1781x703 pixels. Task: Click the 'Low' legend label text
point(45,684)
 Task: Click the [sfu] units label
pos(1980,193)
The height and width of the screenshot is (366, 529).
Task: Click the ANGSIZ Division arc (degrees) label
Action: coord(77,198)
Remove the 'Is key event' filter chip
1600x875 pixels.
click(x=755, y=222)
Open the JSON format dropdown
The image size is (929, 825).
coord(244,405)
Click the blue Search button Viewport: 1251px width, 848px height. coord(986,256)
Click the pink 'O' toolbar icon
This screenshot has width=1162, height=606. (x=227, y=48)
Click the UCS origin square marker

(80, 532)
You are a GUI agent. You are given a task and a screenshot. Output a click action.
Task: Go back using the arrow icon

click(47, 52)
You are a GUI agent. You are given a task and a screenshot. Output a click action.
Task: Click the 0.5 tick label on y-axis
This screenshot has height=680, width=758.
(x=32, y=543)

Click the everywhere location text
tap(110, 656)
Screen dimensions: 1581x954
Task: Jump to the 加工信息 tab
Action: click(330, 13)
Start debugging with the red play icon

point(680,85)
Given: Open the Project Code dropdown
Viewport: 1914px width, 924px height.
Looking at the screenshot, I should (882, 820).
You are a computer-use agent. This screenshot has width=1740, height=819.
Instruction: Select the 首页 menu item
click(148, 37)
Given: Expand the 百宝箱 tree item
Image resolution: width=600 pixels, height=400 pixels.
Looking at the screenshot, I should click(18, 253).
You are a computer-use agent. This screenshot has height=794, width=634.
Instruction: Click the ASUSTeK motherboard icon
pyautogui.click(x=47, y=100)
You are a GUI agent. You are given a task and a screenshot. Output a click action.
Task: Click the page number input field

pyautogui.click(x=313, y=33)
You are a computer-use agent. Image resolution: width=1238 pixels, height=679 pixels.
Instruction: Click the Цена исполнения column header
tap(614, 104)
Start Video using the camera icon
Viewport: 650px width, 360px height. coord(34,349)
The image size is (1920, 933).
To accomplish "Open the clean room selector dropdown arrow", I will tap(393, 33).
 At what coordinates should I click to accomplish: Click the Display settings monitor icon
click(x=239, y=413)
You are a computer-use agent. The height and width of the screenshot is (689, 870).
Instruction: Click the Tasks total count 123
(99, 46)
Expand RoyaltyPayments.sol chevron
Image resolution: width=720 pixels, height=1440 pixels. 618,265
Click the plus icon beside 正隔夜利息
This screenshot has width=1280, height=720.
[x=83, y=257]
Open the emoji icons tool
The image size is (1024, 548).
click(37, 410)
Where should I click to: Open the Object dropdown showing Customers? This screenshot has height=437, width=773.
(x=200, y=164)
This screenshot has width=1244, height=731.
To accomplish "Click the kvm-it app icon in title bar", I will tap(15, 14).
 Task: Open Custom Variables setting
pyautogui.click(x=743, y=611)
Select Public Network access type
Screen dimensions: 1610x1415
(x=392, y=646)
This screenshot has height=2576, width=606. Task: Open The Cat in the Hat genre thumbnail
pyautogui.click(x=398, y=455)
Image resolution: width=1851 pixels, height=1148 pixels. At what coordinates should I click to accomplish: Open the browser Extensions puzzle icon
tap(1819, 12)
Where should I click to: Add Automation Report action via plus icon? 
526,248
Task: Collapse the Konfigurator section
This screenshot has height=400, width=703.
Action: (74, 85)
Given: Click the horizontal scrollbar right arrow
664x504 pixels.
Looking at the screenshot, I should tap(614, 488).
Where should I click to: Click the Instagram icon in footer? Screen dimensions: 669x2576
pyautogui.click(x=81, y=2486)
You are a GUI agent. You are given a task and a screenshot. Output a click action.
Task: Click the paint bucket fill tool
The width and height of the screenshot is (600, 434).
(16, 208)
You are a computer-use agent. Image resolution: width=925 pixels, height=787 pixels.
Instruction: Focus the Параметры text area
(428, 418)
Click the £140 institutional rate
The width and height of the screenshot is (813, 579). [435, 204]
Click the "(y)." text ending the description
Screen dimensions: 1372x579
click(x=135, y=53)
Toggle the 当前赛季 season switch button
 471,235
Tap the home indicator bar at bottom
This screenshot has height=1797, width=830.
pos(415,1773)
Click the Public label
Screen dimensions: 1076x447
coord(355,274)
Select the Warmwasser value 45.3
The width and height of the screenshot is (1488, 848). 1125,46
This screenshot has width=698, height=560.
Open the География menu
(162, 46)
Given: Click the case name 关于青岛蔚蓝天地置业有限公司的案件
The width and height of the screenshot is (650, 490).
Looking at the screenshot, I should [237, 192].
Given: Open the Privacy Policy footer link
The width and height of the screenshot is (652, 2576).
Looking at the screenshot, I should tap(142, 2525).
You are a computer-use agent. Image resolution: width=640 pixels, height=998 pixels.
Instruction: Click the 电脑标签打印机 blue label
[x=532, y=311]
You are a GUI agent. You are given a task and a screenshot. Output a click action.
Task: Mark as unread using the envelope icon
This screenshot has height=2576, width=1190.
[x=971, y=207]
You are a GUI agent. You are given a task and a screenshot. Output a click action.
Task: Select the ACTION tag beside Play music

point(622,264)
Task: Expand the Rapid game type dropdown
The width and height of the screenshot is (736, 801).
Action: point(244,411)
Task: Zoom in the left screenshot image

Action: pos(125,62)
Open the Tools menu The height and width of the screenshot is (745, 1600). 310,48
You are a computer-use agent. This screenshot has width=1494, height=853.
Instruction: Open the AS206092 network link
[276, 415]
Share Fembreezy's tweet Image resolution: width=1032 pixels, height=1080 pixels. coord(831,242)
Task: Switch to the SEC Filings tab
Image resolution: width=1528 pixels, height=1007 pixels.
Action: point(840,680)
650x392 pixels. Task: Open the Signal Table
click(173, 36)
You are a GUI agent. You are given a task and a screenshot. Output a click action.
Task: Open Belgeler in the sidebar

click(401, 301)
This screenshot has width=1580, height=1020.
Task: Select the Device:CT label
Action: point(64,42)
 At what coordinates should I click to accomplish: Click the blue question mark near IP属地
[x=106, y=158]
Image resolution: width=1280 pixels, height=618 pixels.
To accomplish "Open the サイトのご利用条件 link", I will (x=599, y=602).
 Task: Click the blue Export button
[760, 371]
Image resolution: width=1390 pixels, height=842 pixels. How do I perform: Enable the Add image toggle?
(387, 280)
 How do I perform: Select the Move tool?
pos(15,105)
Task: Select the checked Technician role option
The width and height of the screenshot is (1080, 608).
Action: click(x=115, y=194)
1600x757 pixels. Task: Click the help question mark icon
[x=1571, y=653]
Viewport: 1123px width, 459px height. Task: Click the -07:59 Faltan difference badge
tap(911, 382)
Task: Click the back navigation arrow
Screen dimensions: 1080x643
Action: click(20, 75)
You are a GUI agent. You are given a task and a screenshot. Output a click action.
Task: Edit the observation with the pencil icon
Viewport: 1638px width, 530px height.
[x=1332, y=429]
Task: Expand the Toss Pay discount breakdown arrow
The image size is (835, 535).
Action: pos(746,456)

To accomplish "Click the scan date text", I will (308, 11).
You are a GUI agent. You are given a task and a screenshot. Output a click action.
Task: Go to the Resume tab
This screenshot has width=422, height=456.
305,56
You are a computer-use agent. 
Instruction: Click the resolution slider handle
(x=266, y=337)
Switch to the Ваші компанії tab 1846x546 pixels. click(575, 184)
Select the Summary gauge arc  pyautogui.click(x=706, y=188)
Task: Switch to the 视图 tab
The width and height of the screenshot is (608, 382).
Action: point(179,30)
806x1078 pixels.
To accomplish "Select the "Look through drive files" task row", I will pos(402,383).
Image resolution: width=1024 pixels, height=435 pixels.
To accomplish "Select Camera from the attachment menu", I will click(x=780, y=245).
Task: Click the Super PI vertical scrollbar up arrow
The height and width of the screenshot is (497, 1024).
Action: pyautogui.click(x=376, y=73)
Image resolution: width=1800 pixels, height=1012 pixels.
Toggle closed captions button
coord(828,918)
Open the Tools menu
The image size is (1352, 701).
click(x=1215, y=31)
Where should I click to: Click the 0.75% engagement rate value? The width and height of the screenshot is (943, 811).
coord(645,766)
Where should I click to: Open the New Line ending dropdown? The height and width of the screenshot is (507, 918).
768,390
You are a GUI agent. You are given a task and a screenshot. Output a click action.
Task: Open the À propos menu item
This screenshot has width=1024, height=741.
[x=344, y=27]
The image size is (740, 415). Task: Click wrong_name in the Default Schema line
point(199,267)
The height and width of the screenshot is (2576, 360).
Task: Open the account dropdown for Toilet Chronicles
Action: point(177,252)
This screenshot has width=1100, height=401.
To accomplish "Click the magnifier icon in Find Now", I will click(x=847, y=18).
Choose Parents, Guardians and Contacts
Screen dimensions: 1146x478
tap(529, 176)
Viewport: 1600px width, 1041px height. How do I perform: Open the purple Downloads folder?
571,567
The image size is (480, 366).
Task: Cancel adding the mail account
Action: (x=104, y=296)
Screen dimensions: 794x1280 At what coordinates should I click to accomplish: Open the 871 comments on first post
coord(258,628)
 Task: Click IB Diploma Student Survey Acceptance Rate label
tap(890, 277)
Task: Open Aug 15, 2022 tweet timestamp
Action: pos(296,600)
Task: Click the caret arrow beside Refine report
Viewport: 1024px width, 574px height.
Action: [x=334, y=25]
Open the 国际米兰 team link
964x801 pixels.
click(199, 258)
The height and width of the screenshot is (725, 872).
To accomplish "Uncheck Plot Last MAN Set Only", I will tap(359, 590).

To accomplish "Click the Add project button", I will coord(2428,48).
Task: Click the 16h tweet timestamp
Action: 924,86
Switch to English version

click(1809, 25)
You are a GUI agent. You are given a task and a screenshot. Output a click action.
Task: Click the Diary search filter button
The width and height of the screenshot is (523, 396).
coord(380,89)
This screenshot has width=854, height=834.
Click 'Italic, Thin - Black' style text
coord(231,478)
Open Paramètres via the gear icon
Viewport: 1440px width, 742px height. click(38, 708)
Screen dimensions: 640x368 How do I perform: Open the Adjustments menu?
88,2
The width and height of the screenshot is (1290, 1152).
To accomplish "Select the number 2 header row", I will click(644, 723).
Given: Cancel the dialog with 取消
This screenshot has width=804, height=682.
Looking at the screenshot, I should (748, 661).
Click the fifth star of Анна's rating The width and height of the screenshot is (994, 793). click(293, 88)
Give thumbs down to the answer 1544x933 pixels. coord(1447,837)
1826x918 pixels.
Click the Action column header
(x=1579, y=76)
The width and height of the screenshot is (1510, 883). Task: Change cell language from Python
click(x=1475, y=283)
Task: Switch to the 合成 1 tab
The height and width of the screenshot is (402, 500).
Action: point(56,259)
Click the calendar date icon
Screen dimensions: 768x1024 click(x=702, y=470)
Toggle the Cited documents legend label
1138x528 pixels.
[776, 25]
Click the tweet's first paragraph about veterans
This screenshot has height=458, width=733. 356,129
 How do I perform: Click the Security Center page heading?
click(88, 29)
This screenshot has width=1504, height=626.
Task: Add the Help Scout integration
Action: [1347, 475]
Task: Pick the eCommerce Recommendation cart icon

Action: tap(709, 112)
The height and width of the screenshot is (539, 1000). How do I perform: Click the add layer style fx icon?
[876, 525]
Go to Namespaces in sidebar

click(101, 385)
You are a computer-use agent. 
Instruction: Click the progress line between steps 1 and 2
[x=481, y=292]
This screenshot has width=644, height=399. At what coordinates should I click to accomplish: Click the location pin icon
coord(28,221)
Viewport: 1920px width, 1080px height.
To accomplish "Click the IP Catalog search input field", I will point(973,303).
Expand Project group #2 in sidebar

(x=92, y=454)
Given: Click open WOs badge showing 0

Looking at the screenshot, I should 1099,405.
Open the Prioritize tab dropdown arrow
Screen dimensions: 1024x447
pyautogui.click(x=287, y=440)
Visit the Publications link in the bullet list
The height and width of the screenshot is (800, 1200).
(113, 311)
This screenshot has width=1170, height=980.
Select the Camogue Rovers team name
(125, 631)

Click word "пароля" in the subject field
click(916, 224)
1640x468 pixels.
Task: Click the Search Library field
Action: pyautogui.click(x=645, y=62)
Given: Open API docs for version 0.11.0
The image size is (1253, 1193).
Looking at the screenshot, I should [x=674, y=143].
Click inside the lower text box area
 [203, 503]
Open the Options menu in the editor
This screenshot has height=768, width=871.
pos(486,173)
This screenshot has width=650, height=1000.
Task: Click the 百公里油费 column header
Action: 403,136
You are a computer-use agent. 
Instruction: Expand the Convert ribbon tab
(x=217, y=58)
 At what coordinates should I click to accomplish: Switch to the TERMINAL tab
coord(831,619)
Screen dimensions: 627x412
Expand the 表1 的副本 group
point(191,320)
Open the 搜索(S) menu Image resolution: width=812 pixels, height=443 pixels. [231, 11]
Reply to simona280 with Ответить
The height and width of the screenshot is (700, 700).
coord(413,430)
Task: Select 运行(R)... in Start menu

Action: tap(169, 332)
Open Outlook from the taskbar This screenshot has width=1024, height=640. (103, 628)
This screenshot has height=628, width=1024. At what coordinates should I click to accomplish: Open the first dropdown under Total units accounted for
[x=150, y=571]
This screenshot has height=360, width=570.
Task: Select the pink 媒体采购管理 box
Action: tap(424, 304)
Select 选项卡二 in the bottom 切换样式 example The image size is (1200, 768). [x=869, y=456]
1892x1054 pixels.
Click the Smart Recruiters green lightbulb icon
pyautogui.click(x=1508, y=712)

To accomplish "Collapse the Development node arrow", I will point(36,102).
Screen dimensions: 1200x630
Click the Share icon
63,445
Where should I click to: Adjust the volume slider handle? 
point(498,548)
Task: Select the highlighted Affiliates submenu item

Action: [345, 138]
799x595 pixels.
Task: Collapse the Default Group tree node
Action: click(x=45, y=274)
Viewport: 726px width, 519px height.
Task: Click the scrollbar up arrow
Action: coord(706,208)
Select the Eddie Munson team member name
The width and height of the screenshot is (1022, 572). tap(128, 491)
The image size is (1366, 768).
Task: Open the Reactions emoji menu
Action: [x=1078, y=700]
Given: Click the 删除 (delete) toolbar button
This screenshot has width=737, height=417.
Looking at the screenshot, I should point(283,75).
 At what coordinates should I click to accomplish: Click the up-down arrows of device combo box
####
**How to complete this task:** Counting the lines of the material that hold the string "computer", state the total and nothing besides.

**The answer:** 10